Fido passkey provisioning with Microsoft Entra

This article is new for Identity Manager 5.1.0.

This article describes Fido passkey provisioning with Microsoft Entra.

Prerequisites

• Identity Manager 5.1.0 or later versions.

• Hermod 4.2 or later versions.

• Smart ID Desktop App 2.4 or later versions.

Register a passkey in Entra from an IDM process

• To set up a user and an application in Entra, check the Microsoft Entra documentation, for example inhttps://learn.microsoft.com/en-us/entra/identity/authentication/how-to-enable-passkey-fido2.

• To initialize and manage your Fido token, please refer to the documentation of the vendor.

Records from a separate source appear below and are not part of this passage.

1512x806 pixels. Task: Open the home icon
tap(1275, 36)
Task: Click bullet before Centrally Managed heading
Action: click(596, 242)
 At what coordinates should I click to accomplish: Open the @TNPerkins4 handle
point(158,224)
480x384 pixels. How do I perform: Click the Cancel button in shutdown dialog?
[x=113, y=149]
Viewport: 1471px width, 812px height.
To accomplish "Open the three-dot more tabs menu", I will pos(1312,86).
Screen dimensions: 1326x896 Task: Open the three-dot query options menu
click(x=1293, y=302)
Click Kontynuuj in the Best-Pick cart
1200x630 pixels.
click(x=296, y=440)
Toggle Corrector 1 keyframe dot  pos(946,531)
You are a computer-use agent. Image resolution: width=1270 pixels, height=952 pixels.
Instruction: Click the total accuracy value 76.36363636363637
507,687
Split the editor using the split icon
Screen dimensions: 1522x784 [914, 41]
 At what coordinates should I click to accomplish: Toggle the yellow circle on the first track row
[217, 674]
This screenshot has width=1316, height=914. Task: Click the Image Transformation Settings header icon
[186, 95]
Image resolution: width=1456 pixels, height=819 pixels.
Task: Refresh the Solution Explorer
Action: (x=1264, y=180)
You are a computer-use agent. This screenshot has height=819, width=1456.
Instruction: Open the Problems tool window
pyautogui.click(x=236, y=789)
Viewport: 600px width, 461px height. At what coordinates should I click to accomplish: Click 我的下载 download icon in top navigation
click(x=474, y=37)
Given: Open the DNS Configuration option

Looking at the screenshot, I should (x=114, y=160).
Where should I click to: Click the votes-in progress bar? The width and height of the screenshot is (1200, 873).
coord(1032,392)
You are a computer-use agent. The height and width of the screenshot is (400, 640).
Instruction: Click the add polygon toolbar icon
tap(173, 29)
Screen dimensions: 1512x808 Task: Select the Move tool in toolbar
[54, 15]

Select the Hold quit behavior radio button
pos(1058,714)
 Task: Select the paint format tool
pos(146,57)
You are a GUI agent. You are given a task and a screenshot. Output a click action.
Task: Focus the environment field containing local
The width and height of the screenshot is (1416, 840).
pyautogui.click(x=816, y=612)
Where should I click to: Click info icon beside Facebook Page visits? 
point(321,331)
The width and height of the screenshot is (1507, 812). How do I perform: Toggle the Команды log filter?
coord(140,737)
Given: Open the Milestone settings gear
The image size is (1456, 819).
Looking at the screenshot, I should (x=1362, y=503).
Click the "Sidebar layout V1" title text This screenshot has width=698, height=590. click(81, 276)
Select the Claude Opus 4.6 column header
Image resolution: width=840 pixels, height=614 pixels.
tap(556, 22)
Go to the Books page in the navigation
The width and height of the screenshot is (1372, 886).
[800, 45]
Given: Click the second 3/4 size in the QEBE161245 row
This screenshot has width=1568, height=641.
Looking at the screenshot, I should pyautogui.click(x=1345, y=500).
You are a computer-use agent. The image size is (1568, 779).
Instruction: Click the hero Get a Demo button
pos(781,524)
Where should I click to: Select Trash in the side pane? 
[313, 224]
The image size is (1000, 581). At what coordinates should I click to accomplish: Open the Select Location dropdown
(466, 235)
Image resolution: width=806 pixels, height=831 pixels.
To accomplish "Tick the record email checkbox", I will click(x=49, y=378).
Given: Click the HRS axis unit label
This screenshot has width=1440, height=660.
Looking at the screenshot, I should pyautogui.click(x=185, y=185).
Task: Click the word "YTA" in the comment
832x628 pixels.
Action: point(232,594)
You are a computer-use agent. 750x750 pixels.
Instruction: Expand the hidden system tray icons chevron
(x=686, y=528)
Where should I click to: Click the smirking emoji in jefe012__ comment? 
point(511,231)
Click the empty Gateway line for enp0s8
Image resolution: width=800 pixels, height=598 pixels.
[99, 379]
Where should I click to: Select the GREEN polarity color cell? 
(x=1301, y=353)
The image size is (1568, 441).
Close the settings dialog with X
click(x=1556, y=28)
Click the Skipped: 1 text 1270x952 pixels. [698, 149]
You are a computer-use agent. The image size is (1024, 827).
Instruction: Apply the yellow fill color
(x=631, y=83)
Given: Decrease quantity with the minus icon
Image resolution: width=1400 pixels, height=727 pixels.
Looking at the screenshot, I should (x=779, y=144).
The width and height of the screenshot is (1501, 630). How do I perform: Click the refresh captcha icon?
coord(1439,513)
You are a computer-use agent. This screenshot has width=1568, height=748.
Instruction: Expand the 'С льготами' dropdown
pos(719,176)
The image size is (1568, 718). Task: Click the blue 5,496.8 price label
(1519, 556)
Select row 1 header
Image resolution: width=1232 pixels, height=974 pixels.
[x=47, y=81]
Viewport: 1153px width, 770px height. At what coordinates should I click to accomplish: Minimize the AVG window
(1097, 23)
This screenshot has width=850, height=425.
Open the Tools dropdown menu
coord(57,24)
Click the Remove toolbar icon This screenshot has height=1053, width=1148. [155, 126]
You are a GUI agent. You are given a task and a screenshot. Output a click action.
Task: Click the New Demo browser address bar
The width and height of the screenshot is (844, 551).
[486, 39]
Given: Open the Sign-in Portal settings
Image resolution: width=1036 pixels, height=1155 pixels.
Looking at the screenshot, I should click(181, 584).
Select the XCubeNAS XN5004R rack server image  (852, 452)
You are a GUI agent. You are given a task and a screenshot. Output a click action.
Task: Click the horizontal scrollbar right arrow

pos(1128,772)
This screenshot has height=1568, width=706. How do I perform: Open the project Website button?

The diagram below shows Entra Fido provisioning with Hermod.

Demo process

The example process "Entra ID - Hermod Create Fido Passkey" (EntraFidoProvisioningWithHermod.bpmn) in the default.zip illustrates how passkey provisioning is working and how the new service tasks are interacting. It is using a Parallel Gateway.

Make sure the "Hermod: Fido Create Credential" task has the Async option checked.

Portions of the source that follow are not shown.